How can I expand the pocketsphinx demo

Hi there,

I just got my matrix creator board today and I got all the demo applications to work, including the pocketsphinx demo.

However, even after looking at some of the tutorials for pocketsphinx out there, I’m still having trouble understanding how it actually works. Specifically I’d like to understand how the matching between the keywords in the text file are matching to the actual commands that are run.

I want to be able to control my homeautomation system with the matrix creator, but I first need to understand how pocketsphinx actually works and how I get to match the spoken/recognized words to the actual commands that are executed.

If anyone can shed some light on that, I would appreciate it.

Thanks

Nobody that can help me out here?

Hi Takeshi,

You can check the source code of PocketSphinx demo to get an idea how it is actually working: https://github.com/matrix-io/matrix-creator-hal/blob/av/pocketsphinx_demo/demos/pocketsphinx_demo.cpp

Here are the key items you may want to check if you want to modify to make your own command and implementation:

1- Initialization of PocketSphinx with the proper dictionnary and keywords

  int main(int argc, char *argv[]) {
  char const *cfg;
  config = cmd_ln_parse_r(NULL, cont_args_def, argc, argv, TRUE);
  /* Handle argument file as -argfile. */
  if (config && (cfg = cmd_ln_str_r(config, "-argfile")) != NULL) {
    config = cmd_ln_parse_file_r(config, cont_args_def, cfg, FALSE);
  }
  if (config == NULL || (cmd_ln_str_r(config, "-infile") == NULL &&
                         cmd_ln_boolean_r(config, "-inmic") == FALSE)) {
    E_INFO("Specify '-infile <file.wav>' to recognize from file or '-inmic "

== PROVIDED DATA ==
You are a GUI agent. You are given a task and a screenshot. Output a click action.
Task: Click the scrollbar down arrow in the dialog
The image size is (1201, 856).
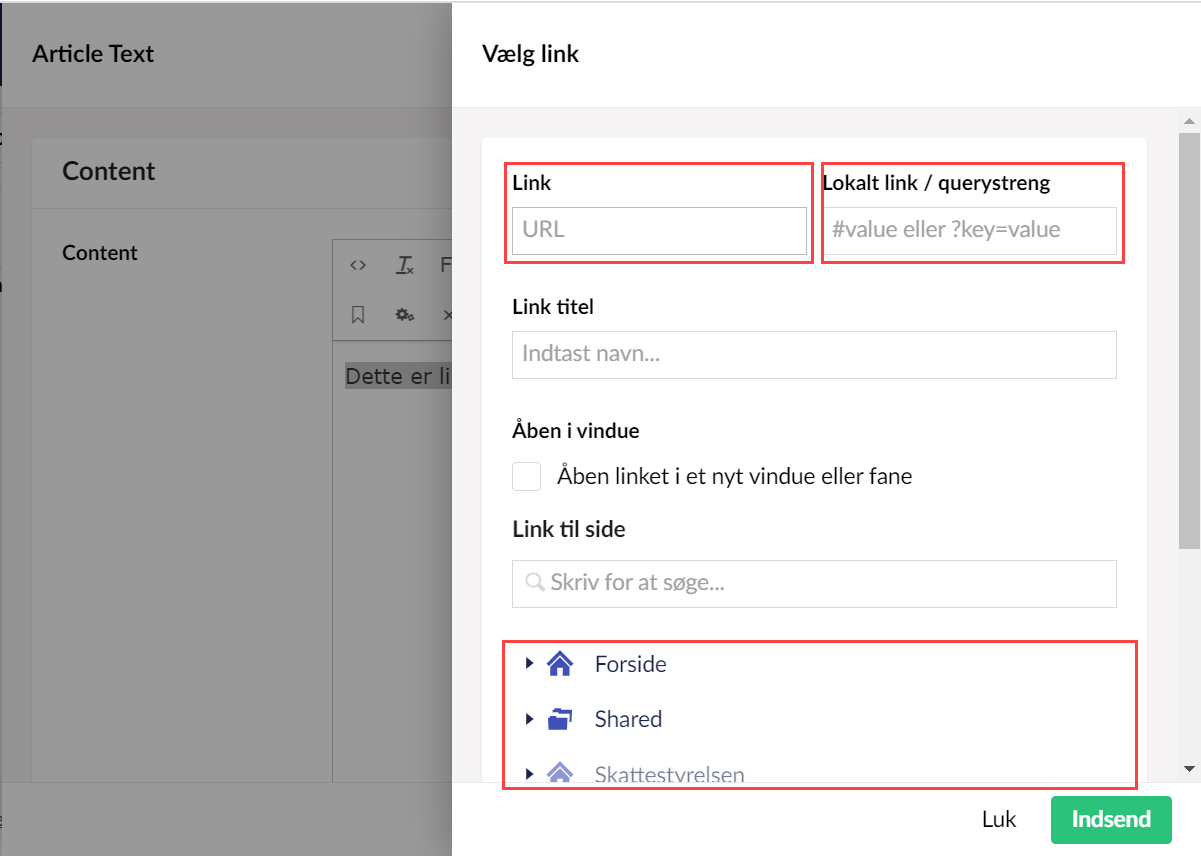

== WHAT THE TASK REQUIRES ==
Can you pick up the forum thread about expanding the pocketsphinx demo from the point where it stops?

== EXERCISE RESPONSE ==
           "yes' to recognize from microphone.\n");
    cmd_ln_free_r(config);
    return 1;
  }
  ps_default_search_args(config);
  ps = ps_init(config);
  if (ps == NULL) {
    cmd_ln_free_r(config);
    return 1;
  }

2- Perform actual Voice Recognition

  • If you are doing recognition from microphone, you can find the dedicated code in the procedure recognize_from_microphone()
  • You are unlikely to need to change this part.
  • The detection of an utterance is done in the below code:
  hyp = ps_get_hyp(ps, NULL);
  if (hyp != NULL) {
    process_rules(hyp);
    fflush(stdout);

3- Utterance is matched to dictionary and a specific command is started

  • You can check the code in the procedure: process_rules(char const *hyp)
  • For instance to start everloop when you say “MATRIX EVERLOOP” you con find it in the long list of if:
cmd_ever = "./everloop_demo &";
...
if (std::strcmp(hyp, "MATRIX EVERLOOP") == 0)
system(cmd_ever.c_str());

You definitely want to change this procedure with your own commands after you change the dictionary in language model in Pocket Sphinx.

Good luck!